En cuanto al tratamiento, ¿cómo se aborda al paciente con este trastorno?
Conociendo las nociones básicas de los mecanismos neurofisiopatológicos, podremos elegir no solo fármacos analgésicos puros, si no asociar fármacos que ayuden a restaurar las vías descendentes del dolor o que actúen sobre los mecanismos de transmisión del dolor. Insistimos en el tratamiento multimodal de la sensibilización central, tanto asociando fármacos como el empleo de fármacos que, ya de por sí, actúan por dos mecanismos.
Otro de los pilares es el cambiar el concepto de la “Escalera analgésica de la OMS” por el de “ascensor analgésico” que permite una inmediatez en la respuesta al tratamiento del dolor. Planteamos a los asistentes la pregunta de si ellos padeciesen un dolor moderado-severo aceptarían estar durante semanas recibiendo analgesia no adecuada para ese dolor sabiendo que el tratamiento de un dolor severo (EVA > 7/10) son los opioides potentes.
Es esencial el establecer mecanismos de relación resolutivos y de inmediatez para dar solución a los pacientes con dolor cuyas alternativas de tratamiento se han agotado en AP, dado que el dolor no tiene lista de espera.
¿Cómo es el seguimiento del paciente con sensibilización central desde la consulta de Primaria?
El dolor de sensibilización central es un dolor moderado-severo. Su tratamiento analgésico de base debería ser con opioides. Existen controversias en el uso de opioides en el tratamiento del Dolor Crónico No Oncológico y en el Foro de Dolor de la SEMG se insistió en que “el tratamiento con opioides no es para toda la vida…, en principio”.
En el “ascensor analgésico” se sube, pero también se baja. Insistimos en el control periódico de paciente a tratamiento con opioides y una vez controlado el dolor, reevaluar al paciente cada 12-16 semanas y comenzar la reducción de dosis hasta alcanzar la dosis mínima eficaz o incluso retirarla.

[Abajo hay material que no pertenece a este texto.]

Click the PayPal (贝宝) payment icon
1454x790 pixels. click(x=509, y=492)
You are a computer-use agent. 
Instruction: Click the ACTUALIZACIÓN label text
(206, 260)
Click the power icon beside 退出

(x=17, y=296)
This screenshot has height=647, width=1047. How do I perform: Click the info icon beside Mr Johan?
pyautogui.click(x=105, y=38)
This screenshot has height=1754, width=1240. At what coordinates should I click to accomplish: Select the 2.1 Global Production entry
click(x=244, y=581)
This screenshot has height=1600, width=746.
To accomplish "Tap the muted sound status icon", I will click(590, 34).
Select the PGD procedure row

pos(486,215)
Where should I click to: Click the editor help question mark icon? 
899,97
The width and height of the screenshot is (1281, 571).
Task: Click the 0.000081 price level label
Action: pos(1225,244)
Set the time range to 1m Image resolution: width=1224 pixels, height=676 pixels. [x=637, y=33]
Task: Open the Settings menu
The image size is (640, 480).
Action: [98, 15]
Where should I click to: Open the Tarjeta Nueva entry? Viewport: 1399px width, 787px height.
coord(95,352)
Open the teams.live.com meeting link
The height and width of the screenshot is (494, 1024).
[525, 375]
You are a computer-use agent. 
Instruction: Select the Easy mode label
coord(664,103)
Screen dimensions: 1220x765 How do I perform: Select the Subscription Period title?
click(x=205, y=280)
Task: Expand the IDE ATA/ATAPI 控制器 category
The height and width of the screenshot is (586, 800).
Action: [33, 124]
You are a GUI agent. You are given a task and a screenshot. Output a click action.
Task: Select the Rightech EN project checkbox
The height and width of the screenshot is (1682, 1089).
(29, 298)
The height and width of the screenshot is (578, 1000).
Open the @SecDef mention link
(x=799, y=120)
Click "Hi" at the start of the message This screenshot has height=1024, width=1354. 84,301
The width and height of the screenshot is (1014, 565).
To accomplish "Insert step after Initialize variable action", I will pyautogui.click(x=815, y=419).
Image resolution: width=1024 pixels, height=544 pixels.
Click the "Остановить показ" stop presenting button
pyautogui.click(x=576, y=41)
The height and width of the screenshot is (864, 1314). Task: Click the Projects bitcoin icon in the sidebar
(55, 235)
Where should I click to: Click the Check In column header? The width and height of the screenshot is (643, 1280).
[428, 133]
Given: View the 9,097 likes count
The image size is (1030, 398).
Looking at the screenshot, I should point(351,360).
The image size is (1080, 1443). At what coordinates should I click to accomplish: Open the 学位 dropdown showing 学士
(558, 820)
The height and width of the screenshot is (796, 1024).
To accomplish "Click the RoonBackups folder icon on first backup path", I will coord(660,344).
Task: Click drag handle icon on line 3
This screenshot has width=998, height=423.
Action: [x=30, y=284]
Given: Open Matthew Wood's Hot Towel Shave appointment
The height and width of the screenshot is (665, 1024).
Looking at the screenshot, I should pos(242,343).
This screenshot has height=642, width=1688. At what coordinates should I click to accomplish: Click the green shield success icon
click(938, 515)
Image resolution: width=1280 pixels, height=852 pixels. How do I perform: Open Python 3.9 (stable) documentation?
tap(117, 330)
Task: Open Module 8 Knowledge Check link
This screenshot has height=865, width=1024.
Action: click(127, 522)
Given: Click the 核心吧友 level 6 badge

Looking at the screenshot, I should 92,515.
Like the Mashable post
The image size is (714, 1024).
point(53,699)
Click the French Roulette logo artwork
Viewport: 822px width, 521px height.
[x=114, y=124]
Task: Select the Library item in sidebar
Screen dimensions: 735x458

La Ley española de renovación de prescripciones de opioides sometidos a control, facilita estas revisiones ya que solo permite la prescripción por 3 meses (12 semanas), momento en el cual se debe aprovechar para reevaluar al paciente. Nos sorprendería el porcentaje elevado de pacientes que mantendrán el control del nivel de dolor, una vez retirados los opioides, solo con fármacos coadyuvantes que restauran y mantienen el equilibrio de las vías del dolor.